Without changing a single word, write out every entry.

Saved entries:
Start of Block

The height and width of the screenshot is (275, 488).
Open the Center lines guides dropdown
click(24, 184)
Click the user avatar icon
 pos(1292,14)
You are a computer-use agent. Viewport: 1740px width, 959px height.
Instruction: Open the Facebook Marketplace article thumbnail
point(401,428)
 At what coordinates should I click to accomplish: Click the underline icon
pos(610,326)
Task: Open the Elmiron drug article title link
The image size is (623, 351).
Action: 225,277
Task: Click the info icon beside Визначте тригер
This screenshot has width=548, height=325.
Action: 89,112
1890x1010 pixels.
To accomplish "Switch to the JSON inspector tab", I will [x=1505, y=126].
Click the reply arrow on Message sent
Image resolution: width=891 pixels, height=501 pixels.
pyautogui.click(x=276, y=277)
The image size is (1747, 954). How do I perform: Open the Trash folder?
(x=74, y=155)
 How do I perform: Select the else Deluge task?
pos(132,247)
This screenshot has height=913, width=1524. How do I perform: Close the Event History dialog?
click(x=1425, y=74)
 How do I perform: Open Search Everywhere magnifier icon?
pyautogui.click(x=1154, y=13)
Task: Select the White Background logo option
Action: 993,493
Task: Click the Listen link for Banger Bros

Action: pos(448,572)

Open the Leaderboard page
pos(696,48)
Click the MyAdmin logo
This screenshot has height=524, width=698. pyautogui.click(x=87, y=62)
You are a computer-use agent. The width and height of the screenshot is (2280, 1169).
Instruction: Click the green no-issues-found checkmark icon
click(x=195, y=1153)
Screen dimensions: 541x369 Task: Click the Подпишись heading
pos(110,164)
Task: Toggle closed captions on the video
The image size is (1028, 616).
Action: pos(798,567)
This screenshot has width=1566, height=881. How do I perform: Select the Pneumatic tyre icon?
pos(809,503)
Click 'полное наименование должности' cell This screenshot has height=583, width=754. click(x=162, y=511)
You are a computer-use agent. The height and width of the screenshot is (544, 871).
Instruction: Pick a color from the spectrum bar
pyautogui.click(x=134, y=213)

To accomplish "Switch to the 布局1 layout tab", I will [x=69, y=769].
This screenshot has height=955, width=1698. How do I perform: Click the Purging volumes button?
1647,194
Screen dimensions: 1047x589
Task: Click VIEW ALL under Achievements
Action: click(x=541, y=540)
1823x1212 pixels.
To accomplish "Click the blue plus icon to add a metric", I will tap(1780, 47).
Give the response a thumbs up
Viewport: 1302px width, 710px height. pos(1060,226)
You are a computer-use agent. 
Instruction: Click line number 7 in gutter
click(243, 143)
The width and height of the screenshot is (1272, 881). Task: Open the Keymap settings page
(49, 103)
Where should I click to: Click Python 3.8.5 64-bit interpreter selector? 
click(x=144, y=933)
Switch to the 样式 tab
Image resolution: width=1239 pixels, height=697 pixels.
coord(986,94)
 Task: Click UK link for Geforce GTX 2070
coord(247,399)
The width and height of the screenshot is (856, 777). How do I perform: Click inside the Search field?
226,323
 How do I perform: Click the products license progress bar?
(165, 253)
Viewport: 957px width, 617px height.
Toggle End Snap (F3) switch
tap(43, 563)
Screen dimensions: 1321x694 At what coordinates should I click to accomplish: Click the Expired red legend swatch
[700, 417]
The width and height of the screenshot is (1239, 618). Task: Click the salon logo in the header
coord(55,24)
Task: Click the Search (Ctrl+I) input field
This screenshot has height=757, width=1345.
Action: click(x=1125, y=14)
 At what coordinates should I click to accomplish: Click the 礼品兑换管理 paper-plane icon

End of Block

[Answer space]:
The height and width of the screenshot is (275, 488).
Open the Center lines guides dropdown
click(24, 184)
Click the user avatar icon
 pos(1292,14)
You are a computer-use agent. Viewport: 1740px width, 959px height.
Instruction: Open the Facebook Marketplace article thumbnail
point(401,428)
 At what coordinates should I click to accomplish: Click the underline icon
pos(610,326)
Task: Open the Elmiron drug article title link
The image size is (623, 351).
Action: 225,277
Task: Click the info icon beside Визначте тригер
This screenshot has width=548, height=325.
Action: 89,112
1890x1010 pixels.
To accomplish "Switch to the JSON inspector tab", I will [x=1505, y=126].
Click the reply arrow on Message sent
Image resolution: width=891 pixels, height=501 pixels.
pyautogui.click(x=276, y=277)
The image size is (1747, 954). How do I perform: Open the Trash folder?
(x=74, y=155)
 How do I perform: Select the else Deluge task?
pos(132,247)
This screenshot has height=913, width=1524. How do I perform: Close the Event History dialog?
click(x=1425, y=74)
 How do I perform: Open Search Everywhere magnifier icon?
pyautogui.click(x=1154, y=13)
Task: Select the White Background logo option
Action: 993,493
Task: Click the Listen link for Banger Bros

Action: pos(448,572)

Open the Leaderboard page
pos(696,48)
Click the MyAdmin logo
This screenshot has height=524, width=698. pyautogui.click(x=87, y=62)
You are a computer-use agent. The width and height of the screenshot is (2280, 1169).
Instruction: Click the green no-issues-found checkmark icon
click(x=195, y=1153)
Screen dimensions: 541x369 Task: Click the Подпишись heading
pos(110,164)
Task: Toggle closed captions on the video
The image size is (1028, 616).
Action: pos(798,567)
This screenshot has width=1566, height=881. How do I perform: Select the Pneumatic tyre icon?
pos(809,503)
Click 'полное наименование должности' cell This screenshot has height=583, width=754. click(x=162, y=511)
You are a computer-use agent. The height and width of the screenshot is (544, 871).
Instruction: Pick a color from the spectrum bar
pyautogui.click(x=134, y=213)

To accomplish "Switch to the 布局1 layout tab", I will [x=69, y=769].
This screenshot has height=955, width=1698. How do I perform: Click the Purging volumes button?
1647,194
Screen dimensions: 1047x589
Task: Click VIEW ALL under Achievements
Action: click(x=541, y=540)
1823x1212 pixels.
To accomplish "Click the blue plus icon to add a metric", I will tap(1780, 47).
Give the response a thumbs up
Viewport: 1302px width, 710px height. pos(1060,226)
You are a computer-use agent. 
Instruction: Click line number 7 in gutter
click(243, 143)
The width and height of the screenshot is (1272, 881). Task: Open the Keymap settings page
(49, 103)
Where should I click to: Click Python 3.8.5 64-bit interpreter selector? 
click(x=144, y=933)
Switch to the 样式 tab
Image resolution: width=1239 pixels, height=697 pixels.
coord(986,94)
 Task: Click UK link for Geforce GTX 2070
coord(247,399)
The width and height of the screenshot is (856, 777). How do I perform: Click inside the Search field?
226,323
 How do I perform: Click the products license progress bar?
(165, 253)
Viewport: 957px width, 617px height.
Toggle End Snap (F3) switch
tap(43, 563)
Screen dimensions: 1321x694 At what coordinates should I click to accomplish: Click the Expired red legend swatch
[700, 417]
The width and height of the screenshot is (1239, 618). Task: Click the salon logo in the header
coord(55,24)
Task: Click the Search (Ctrl+I) input field
This screenshot has height=757, width=1345.
Action: click(x=1125, y=14)
 At what coordinates should I click to accomplish: Click the 礼品兑换管理 paper-plane icon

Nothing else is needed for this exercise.